◆ Collection entries ◆

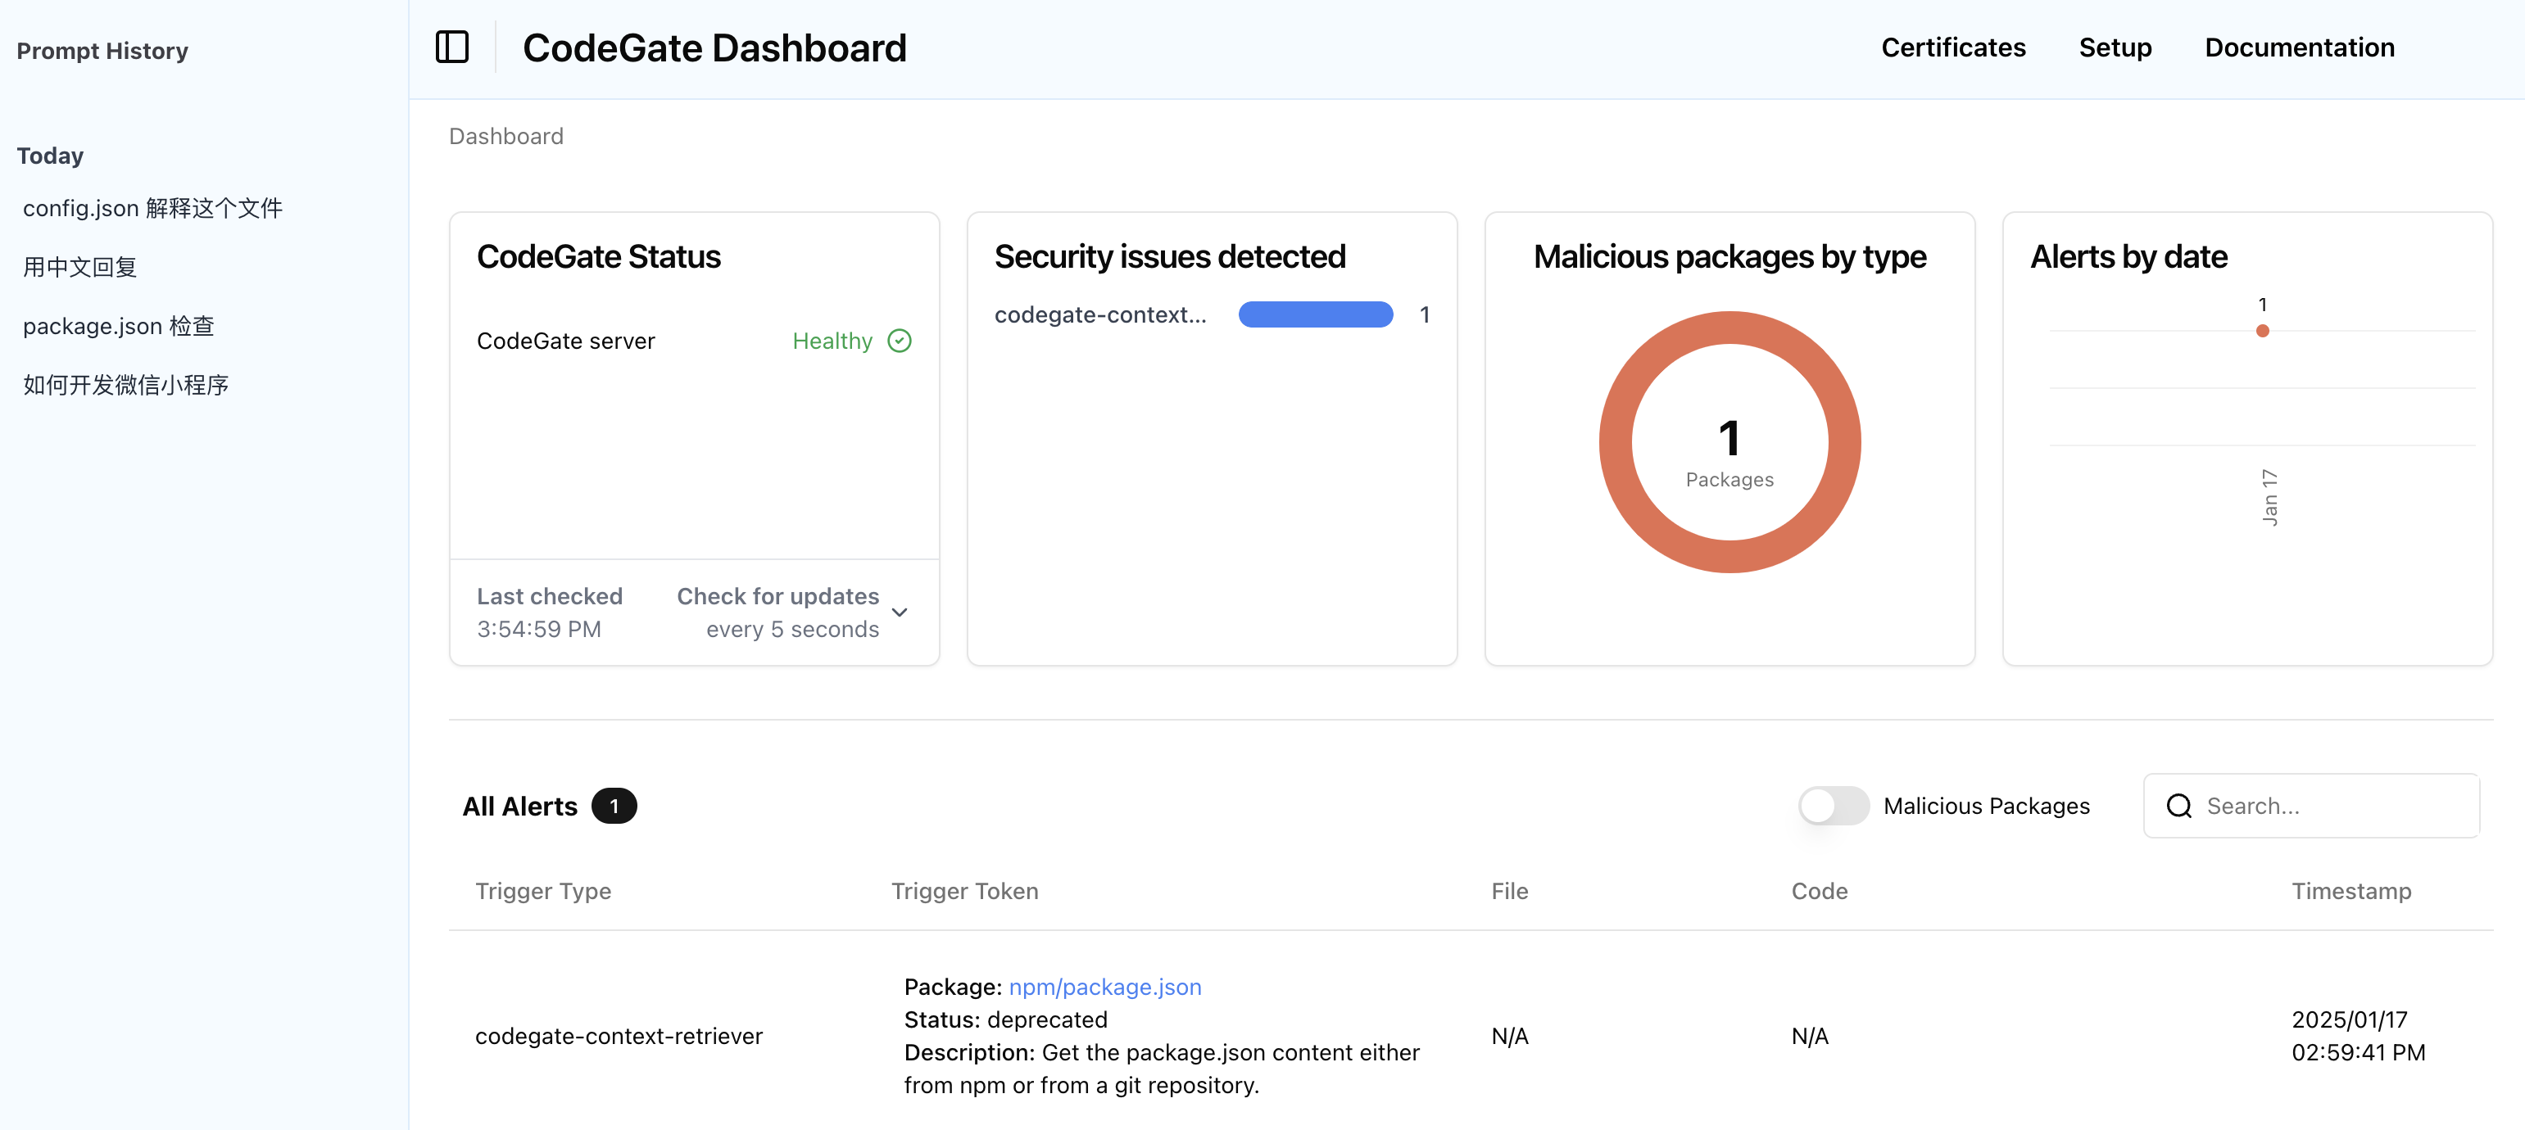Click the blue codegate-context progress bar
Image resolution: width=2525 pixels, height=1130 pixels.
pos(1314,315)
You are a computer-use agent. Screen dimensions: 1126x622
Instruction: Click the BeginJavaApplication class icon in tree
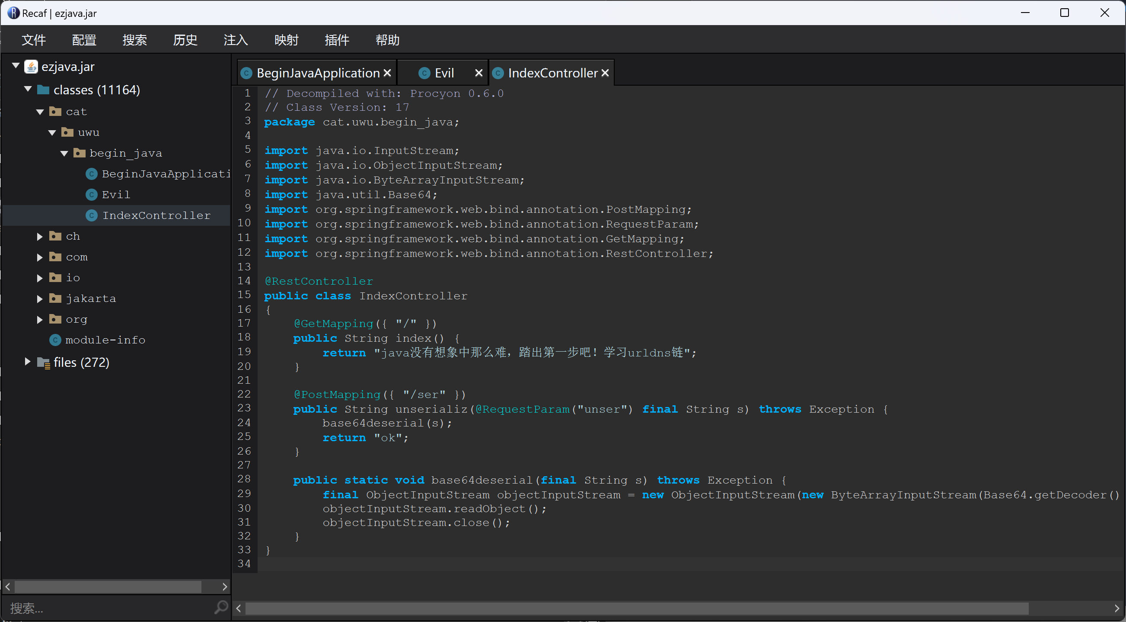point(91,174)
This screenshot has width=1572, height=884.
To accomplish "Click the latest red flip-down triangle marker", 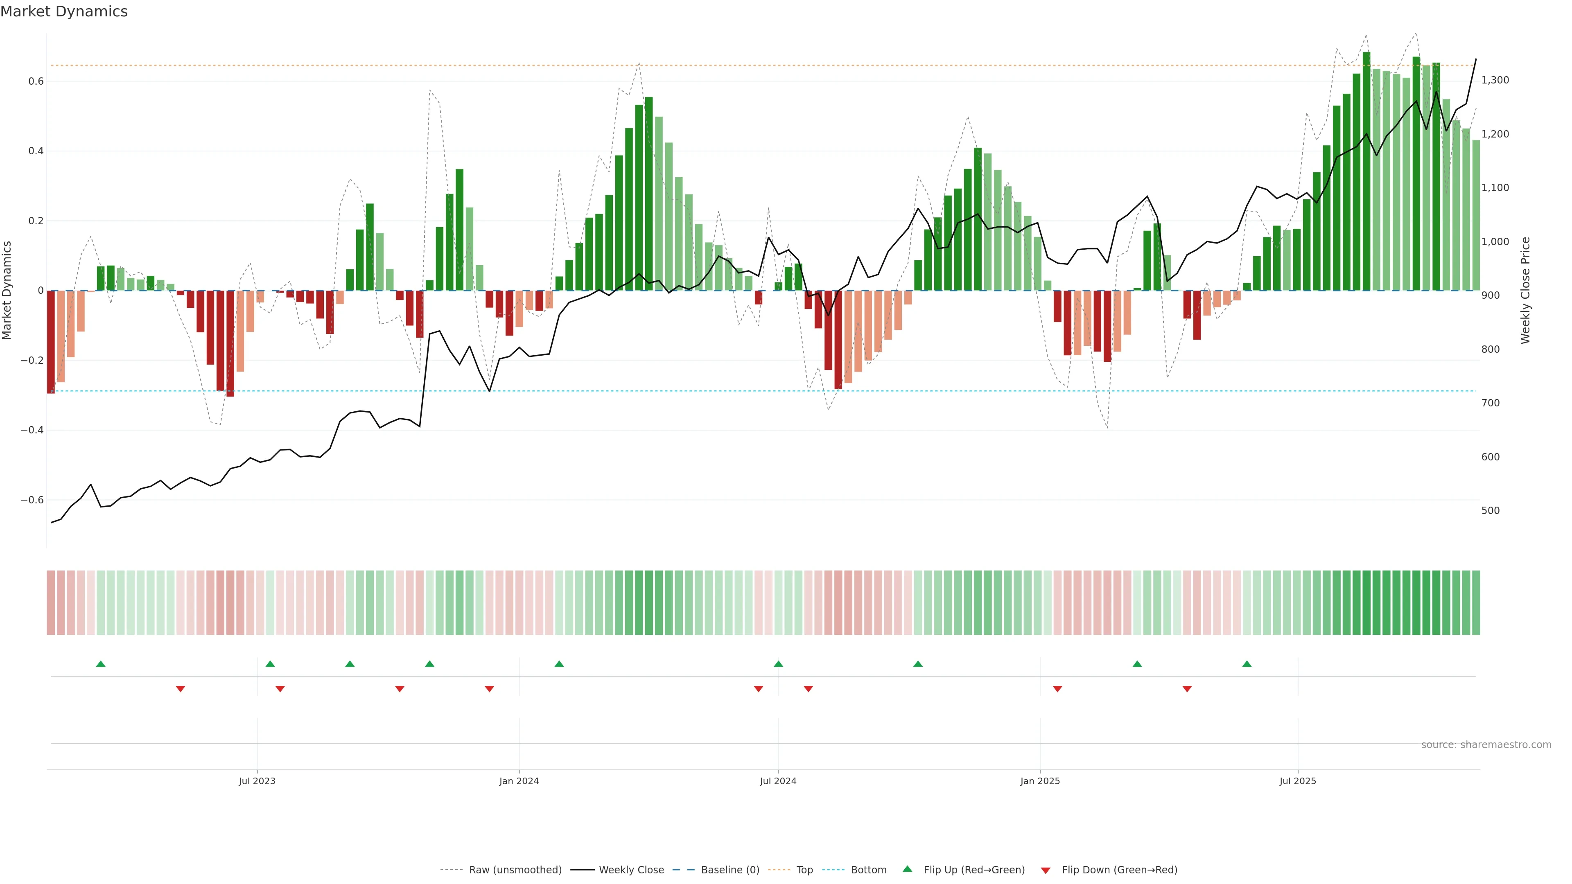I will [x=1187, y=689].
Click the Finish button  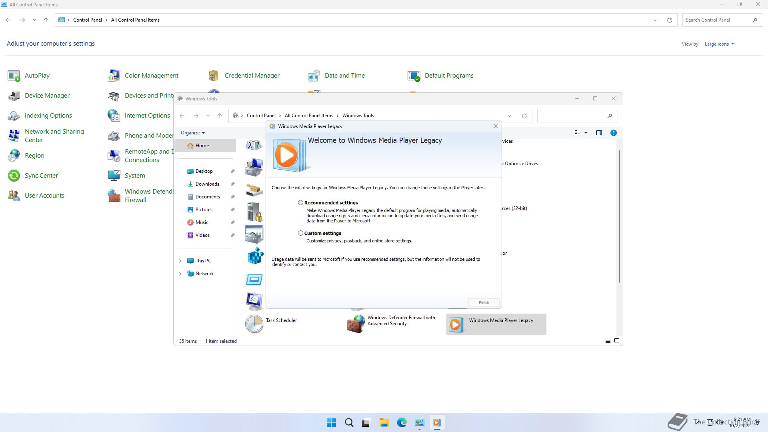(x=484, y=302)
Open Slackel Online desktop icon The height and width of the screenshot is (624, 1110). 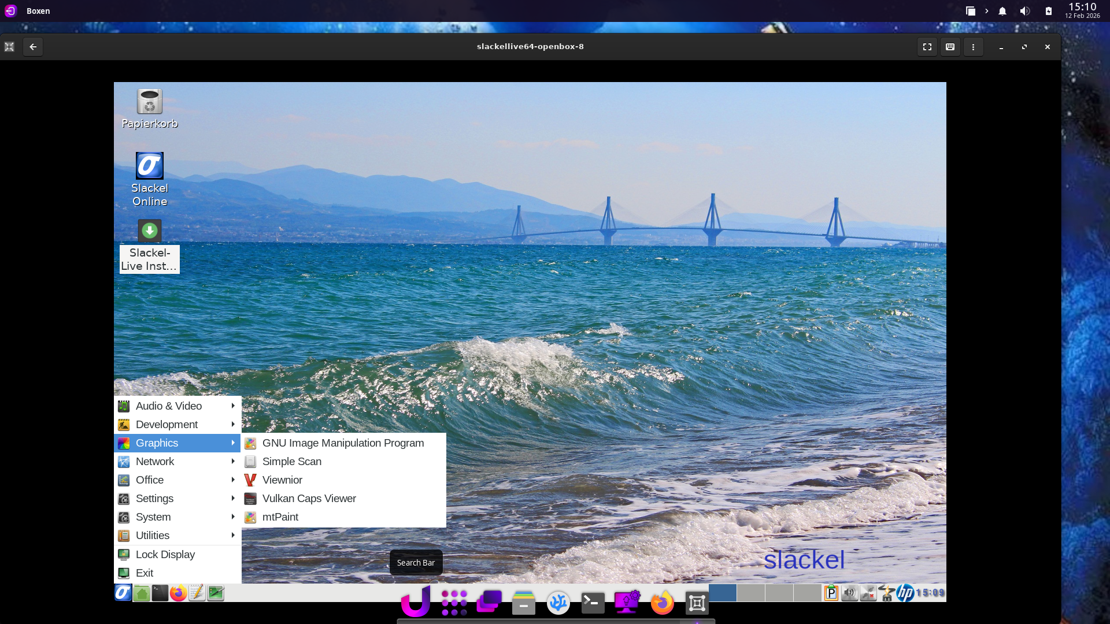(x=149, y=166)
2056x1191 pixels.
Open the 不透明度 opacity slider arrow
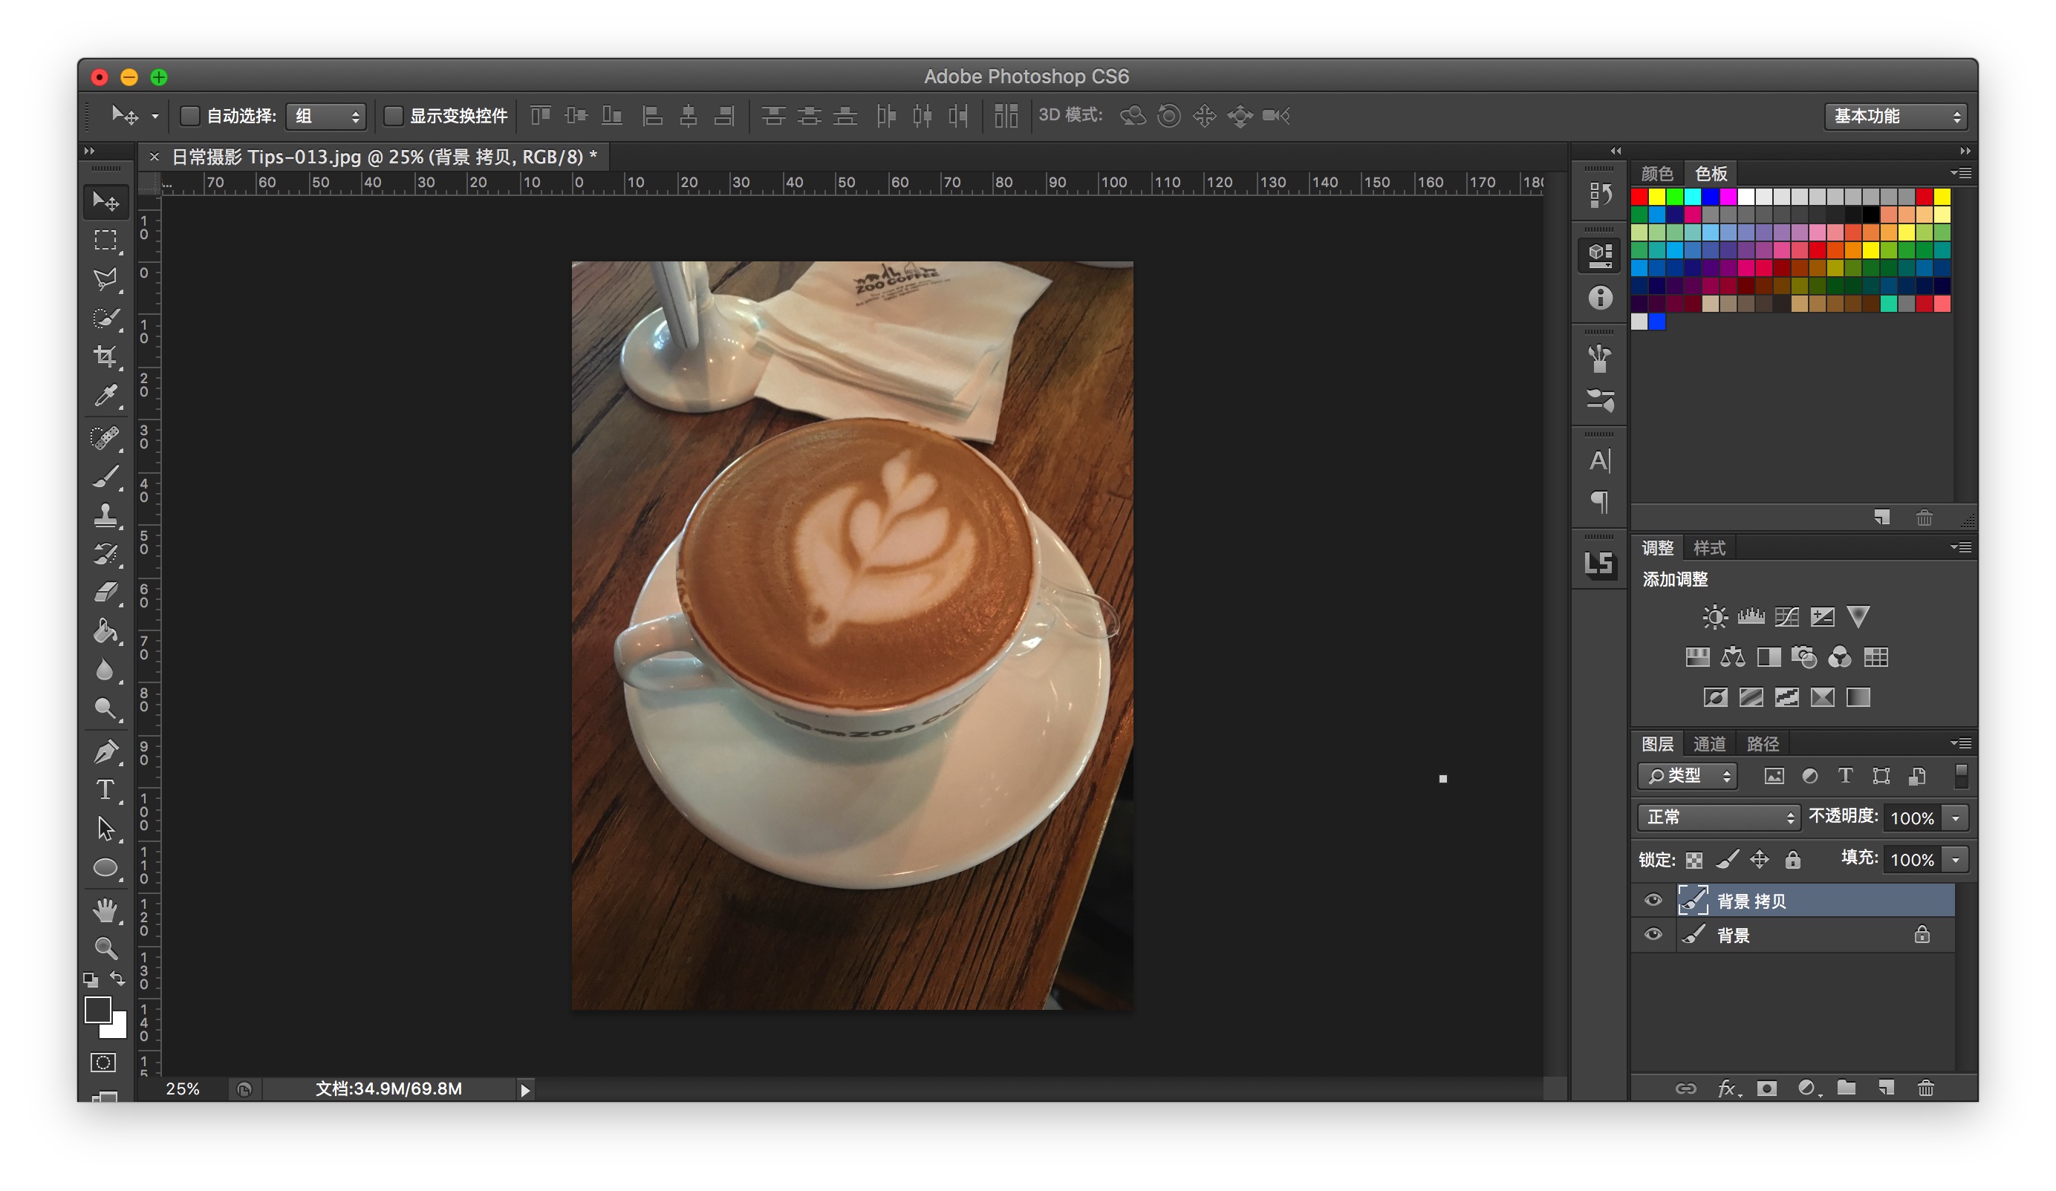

◆ Task requirements ◆
Beginning with the line that contains "2056x1191 pixels.", print exactly every line through the end of the records, both included. Omit the pictures.

◆ Output of the exercise ◆
2056x1191 pixels.
Open the 不透明度 opacity slider arrow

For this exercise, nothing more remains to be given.